After reaching the termination point for our bus journey in the main square in downtown Cairo (the name of which I will simply never be able to correctly pronounce – even after a bit of elocution lessons from our friendly police office), we gratefully got off and flagged down a taxi to take us the remaining little distance to the hotel. I had a horrific premonition that the taxi ride would be worse than the bus ride but gave in to the situation and tried to think of all the fun stories I would have to tell at the end of our trip – if we were still alive. Of course, we managed to find the only taxi driver in Cairo that doesn’t know where he’s going – or perhaps none of them do. As was the case with the bus journey, the taxi ride was a hellish nightmare of a rollercoaster ride with the exception that I was now sitting in the front seat with a full, forward facing position and could see the Ladas and Skodas hurtling themselves around the roads at us. There are very few rules of the road in Cairo other than barely trying not to hit anything either moving or stationary. Anything and everything else goes. Even after midnight, there are plenty of people walking about the place and they use the roads just as happily as the pavements to navigate from A to B. As far as I can tell, the trick seems to be to try to move around without giving any indication that you’ve even noticed that there is anything else on the road. This applies equally to the motorised and pedestrian traffic. Traffic lights are there purely to decorate the city, it seems, as the particular colour being displayed at any point in time seems to have no significance whatsoever. Lines on the road are similarly there for some purpose other than guiding traffic in any given direction. If it is tarmac, it’s pretty much up for grabs as far as Cairo traffic is concerned and everybody drives in whatever direction they please. Just about every object we passed, both moving and stationary, was the very near result of a collision and I could barely watch or even move a muscle.

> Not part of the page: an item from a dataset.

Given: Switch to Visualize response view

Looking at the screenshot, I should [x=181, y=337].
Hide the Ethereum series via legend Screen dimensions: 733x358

After stopping several times for directions, we finally made it to the hotel and we were glad to get out of the taxi – even more so than with the bus – shaken, but at least with our lives still intact. We paid the man more than the going rate for the journey, although the amount we gave him was still barely the equivalent of a couple of dollars.
After a few formalities at the front desk of the hotel, we have now settled in and will sleep well tonight. Tomorrow, we formulate our plan of attack for tackling Cairo and the pyramids.